Maybe we shouldn’t use Zoom after all - JumpCrisscross
https://techcrunch.com/2020/03/31/zoom-at-your-own-risk/
======
dijit
I have avoided weighing in on all the talk about Zoom recently. Mostly because
I'm an outsider, my company does not use Zoom.

However I've used Zoom once or twice, for interviews or in one case working
with a friend on a pair programming session.

At my company we use teams, slack, skype and discord (yes, really).

Heres the thing though; The first time I used Zoom I was actually petrified
(as I usually am) that I have to install /another/ application and figure out
compatibility issues, especially because I'm one of those crusty die hard
linux users. I panicked so bad that I resorted to using my phone.

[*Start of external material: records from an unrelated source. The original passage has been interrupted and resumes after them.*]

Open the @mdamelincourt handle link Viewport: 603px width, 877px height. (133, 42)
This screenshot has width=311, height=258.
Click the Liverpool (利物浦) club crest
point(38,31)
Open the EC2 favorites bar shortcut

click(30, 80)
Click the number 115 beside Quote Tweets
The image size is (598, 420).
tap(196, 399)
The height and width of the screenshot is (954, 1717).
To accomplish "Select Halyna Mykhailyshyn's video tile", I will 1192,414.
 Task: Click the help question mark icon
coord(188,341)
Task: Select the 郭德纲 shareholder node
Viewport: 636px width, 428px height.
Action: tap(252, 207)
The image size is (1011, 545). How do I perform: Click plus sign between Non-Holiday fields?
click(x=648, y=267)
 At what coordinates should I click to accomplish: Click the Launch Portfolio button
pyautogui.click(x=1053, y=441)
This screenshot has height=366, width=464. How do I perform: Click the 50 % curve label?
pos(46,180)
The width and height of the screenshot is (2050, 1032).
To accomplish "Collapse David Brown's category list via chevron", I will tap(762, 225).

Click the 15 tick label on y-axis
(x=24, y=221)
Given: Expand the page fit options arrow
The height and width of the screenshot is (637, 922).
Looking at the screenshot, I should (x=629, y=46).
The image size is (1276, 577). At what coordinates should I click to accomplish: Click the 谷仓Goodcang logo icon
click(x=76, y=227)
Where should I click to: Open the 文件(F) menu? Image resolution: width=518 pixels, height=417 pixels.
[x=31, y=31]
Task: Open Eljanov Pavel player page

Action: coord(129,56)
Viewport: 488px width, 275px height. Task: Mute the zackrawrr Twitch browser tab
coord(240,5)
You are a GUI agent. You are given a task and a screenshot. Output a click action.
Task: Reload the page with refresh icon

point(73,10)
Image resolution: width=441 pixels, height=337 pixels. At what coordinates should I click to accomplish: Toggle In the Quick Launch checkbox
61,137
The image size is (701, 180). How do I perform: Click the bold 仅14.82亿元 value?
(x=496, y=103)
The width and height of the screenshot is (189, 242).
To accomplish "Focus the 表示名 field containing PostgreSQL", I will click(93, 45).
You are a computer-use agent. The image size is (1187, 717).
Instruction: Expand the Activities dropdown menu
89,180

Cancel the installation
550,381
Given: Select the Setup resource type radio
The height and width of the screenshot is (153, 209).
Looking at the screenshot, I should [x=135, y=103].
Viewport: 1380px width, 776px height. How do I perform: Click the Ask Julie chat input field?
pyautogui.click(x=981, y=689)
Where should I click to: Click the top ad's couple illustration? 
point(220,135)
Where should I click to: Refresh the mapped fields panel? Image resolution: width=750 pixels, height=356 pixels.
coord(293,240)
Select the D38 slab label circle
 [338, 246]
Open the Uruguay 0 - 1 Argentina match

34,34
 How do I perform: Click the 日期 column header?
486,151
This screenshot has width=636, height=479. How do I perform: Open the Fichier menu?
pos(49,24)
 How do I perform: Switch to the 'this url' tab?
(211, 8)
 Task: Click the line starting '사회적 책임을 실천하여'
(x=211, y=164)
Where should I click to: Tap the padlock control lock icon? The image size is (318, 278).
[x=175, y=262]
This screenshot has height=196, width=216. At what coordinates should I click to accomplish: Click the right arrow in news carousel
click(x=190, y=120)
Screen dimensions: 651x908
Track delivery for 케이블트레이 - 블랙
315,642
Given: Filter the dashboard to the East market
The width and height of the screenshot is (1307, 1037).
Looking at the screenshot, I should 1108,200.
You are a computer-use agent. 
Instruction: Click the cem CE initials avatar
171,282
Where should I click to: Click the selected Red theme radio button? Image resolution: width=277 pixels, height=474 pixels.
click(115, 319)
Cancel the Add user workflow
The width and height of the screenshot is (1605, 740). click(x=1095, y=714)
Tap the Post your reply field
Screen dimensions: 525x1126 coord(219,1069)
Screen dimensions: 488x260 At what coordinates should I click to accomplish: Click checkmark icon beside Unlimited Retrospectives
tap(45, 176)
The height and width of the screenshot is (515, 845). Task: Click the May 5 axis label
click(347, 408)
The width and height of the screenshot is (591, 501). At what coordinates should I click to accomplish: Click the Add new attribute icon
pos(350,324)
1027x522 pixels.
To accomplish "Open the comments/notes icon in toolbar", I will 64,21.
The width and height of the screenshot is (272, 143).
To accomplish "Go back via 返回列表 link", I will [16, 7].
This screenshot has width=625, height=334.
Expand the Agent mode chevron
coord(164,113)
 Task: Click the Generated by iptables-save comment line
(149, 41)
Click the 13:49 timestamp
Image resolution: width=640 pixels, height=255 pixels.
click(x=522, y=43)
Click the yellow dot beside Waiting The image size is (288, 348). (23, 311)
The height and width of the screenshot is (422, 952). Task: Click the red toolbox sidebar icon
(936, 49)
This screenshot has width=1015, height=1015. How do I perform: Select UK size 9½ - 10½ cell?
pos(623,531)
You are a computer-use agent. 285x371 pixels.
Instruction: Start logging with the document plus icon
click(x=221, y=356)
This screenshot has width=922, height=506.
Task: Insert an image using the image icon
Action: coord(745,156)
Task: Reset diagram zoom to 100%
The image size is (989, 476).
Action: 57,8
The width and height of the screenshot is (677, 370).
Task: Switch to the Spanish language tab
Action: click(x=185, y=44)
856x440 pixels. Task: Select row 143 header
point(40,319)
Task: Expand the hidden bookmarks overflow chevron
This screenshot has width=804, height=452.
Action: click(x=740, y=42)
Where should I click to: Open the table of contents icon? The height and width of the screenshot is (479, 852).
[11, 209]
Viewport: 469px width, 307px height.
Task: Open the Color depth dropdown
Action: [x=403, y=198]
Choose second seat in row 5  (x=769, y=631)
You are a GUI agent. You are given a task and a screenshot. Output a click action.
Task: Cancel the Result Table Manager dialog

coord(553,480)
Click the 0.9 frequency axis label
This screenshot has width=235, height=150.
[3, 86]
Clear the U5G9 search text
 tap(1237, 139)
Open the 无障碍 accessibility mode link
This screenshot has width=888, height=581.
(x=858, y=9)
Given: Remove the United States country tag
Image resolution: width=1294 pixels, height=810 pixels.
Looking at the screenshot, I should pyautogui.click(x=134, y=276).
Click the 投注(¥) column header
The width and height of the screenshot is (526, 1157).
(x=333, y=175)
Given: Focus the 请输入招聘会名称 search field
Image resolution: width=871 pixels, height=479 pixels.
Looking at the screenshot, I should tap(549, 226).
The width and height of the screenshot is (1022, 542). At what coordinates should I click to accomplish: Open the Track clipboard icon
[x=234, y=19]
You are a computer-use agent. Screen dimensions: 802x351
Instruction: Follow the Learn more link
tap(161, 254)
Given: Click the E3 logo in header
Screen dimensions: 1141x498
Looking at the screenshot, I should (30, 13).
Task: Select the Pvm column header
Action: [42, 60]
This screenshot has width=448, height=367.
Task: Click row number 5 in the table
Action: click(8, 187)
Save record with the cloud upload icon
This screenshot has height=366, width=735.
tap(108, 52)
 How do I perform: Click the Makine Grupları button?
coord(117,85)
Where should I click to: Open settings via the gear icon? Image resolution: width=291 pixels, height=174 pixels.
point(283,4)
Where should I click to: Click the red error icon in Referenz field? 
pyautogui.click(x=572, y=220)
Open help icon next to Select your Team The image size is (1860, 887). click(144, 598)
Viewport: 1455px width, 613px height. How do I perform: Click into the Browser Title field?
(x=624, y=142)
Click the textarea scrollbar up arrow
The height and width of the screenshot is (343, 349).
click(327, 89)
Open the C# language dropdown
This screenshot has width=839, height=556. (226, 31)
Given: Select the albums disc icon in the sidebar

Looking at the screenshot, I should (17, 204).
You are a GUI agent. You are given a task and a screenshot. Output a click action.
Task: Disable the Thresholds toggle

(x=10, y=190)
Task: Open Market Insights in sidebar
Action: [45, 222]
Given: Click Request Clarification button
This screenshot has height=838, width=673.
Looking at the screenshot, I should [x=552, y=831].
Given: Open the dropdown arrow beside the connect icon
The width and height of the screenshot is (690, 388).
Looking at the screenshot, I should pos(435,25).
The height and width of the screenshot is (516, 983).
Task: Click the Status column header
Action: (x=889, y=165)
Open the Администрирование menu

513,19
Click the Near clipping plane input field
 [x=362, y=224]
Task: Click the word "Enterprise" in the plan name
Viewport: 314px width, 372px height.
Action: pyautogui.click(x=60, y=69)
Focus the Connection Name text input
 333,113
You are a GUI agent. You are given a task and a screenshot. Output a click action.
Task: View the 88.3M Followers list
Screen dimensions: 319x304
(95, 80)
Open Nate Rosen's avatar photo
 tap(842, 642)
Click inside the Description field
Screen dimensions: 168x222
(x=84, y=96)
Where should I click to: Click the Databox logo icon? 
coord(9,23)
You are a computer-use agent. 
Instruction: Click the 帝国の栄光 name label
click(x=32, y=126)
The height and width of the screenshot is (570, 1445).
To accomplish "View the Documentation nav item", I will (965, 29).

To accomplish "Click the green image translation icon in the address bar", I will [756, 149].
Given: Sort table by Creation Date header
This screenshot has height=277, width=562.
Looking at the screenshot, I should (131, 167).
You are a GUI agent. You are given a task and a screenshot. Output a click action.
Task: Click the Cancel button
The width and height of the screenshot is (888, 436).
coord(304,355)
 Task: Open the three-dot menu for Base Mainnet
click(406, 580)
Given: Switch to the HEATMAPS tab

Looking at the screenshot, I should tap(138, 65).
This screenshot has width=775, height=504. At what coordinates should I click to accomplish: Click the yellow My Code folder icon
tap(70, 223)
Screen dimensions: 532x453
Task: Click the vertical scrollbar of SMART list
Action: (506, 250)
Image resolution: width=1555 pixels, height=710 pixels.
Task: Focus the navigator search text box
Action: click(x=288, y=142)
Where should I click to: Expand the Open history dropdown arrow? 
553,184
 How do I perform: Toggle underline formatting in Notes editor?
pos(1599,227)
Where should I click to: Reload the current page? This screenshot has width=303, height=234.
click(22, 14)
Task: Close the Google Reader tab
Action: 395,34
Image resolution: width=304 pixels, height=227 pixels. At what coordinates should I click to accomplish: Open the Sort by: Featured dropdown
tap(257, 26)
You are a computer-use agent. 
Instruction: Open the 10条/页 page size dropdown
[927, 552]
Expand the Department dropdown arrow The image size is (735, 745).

(Tip: don't attend interviews with your phone recording from your hand, it
looks super unprofessional I'm told)

The second time I had a zoom meeting I just clicked the URL in the meeting
request and it worked!

You have to understand, I'm coming from a place where things almost never
work. Exchange? nah, maybe 2007, or was it 2003, who knows. Teams? Their linux
port not only consumes all available CPU on my laptop (which is not a slouchy
laptop) but it doesn't even function correctly with basic stuff. Slack works a
treat (as long as I don't do screen sharing) and I suspect that this is
largely why it caught on too.

My point is simple here: Proper convenience is hard to get right. On-boarding
is a enormous part of why Slack is trouncing other instant messaging efforts
(IRC especially).

The security is lackluster but very honestly (and with a heavy heart) I have
to say that the majority of people don't care until it affects them.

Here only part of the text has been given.